The utility company that runs a tsunami-crippled Japanese nuclear power plant said today two workers were killed when the wave swept ashore.
The announcement by Tokyo Electric Power Co (Tepco) is the first confirmation of deaths at the plant. The workers had been missing since the March 11 earthquake and tsunami.
Spokesman Naoki Tsunoda said the bodies were found on Wednesday and had to be decontaminated. The announcement was delayed out of consideration for the families.
Radiation has been spewing from the plant since the tsunami knocked out cooling systems there, causing the reactors to dangerously overheat.
The two workers aged 21 and 24 had been missing since the earthquake spawned the wave.
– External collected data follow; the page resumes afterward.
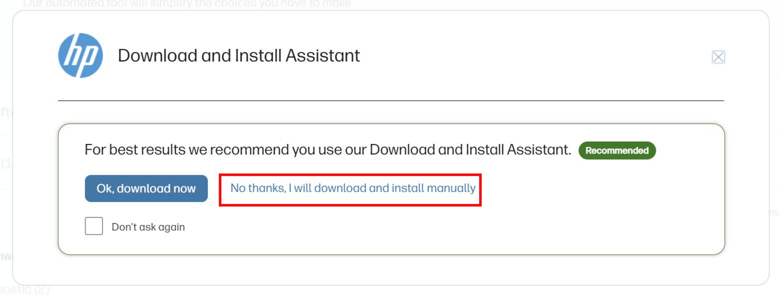
Task: Choose No thanks, download and install manually
Action: click(353, 188)
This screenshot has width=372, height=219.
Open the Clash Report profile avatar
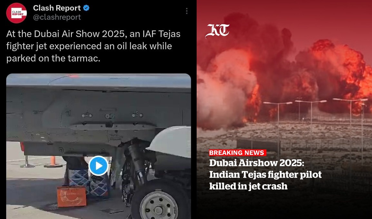tap(16, 13)
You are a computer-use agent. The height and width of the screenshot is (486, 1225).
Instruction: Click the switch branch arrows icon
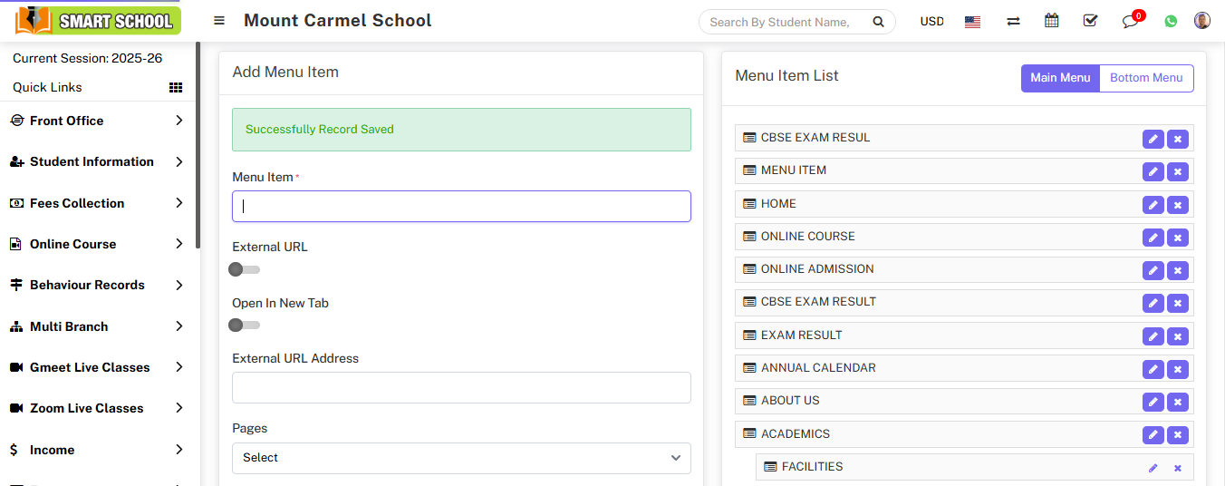tap(1013, 21)
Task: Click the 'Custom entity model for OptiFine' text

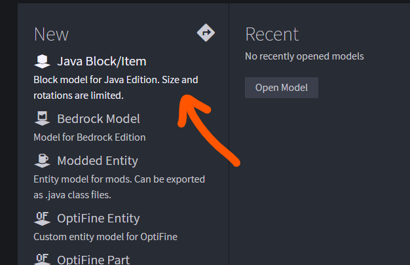Action: 105,236
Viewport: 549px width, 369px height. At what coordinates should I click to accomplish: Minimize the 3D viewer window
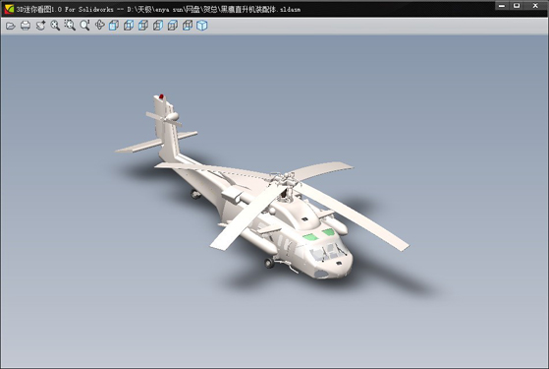pos(502,5)
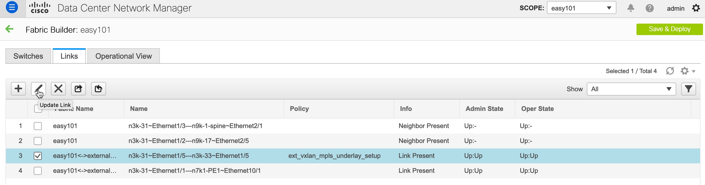Switch to the Operational View tab
This screenshot has width=705, height=185.
pos(123,56)
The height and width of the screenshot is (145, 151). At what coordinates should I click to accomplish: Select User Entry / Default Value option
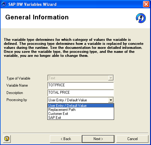[x=81, y=106]
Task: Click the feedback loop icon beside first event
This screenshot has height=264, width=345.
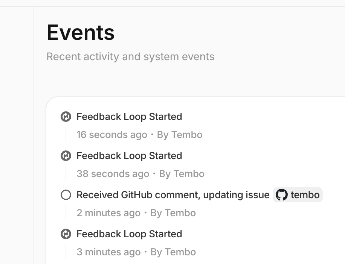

Engineers have been scrambling to restore power to the Fukushima Dai-ichi nuclear complex in order to restart cooling systems and stabilise dangerously overheating reactors.
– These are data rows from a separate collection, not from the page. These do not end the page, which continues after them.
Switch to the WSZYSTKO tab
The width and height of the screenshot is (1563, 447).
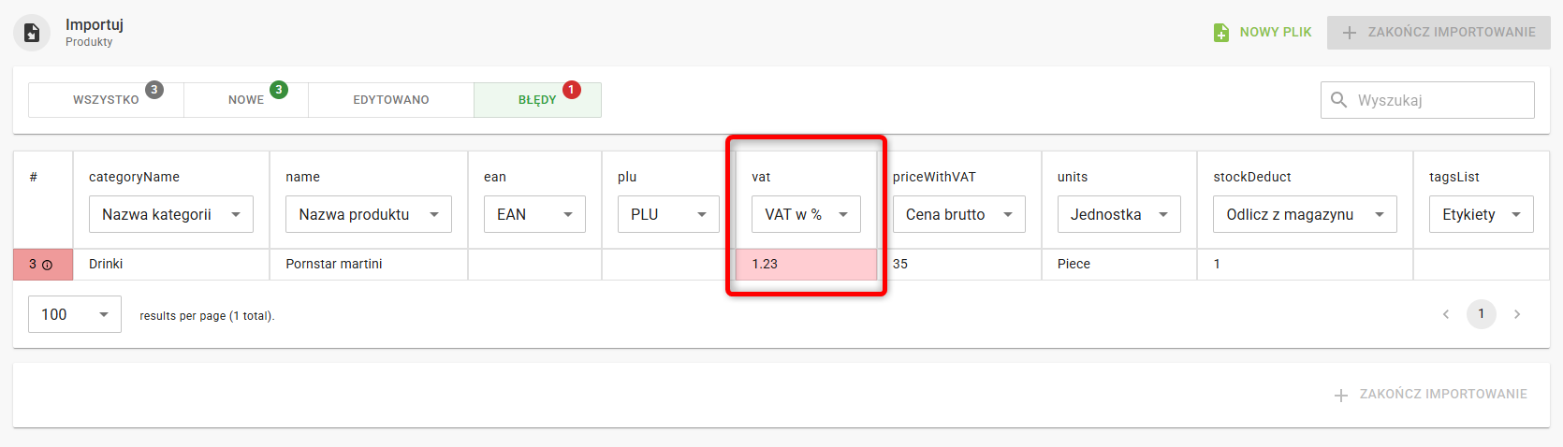click(x=106, y=100)
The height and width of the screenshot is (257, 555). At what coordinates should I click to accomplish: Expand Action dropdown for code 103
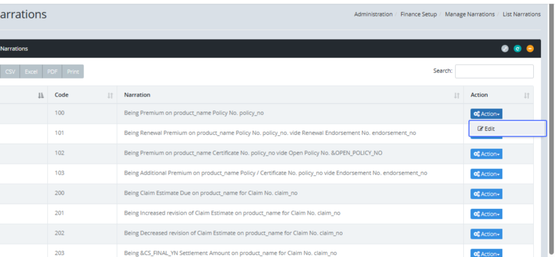[x=487, y=174]
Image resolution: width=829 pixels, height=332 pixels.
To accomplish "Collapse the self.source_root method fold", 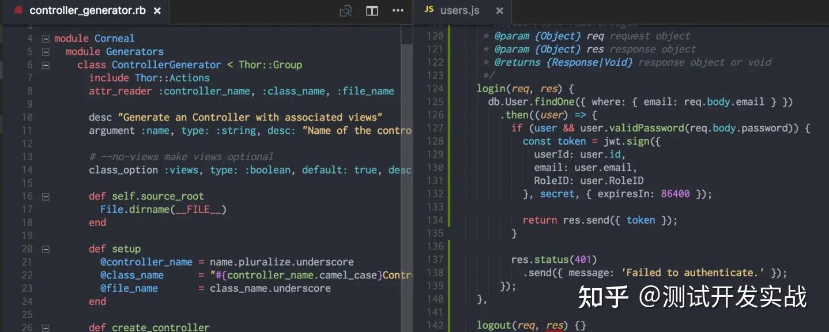I will click(x=46, y=196).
"It pains me that these two young workers were trying to protect the power plant while being hit by the earthquake and tsunami," Tepco chairman Tsunehisa Katsumata said.
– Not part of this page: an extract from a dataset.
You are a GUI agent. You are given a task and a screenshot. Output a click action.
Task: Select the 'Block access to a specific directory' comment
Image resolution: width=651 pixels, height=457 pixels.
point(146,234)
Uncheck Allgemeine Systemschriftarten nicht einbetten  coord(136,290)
The men sustained multiple external injuries and are believed to have died from blood loss, Mr Tsunoda said. Their bodies had to be decontaminated because radiation has been spewing from the plant over the past three weeks.
Yesterday authorities said a source of at least some of the radiation was determined when a crack in a maintenance pit was found.
Water was still spilling into the Pacific from the crack today after attempts to seal it with concrete failed.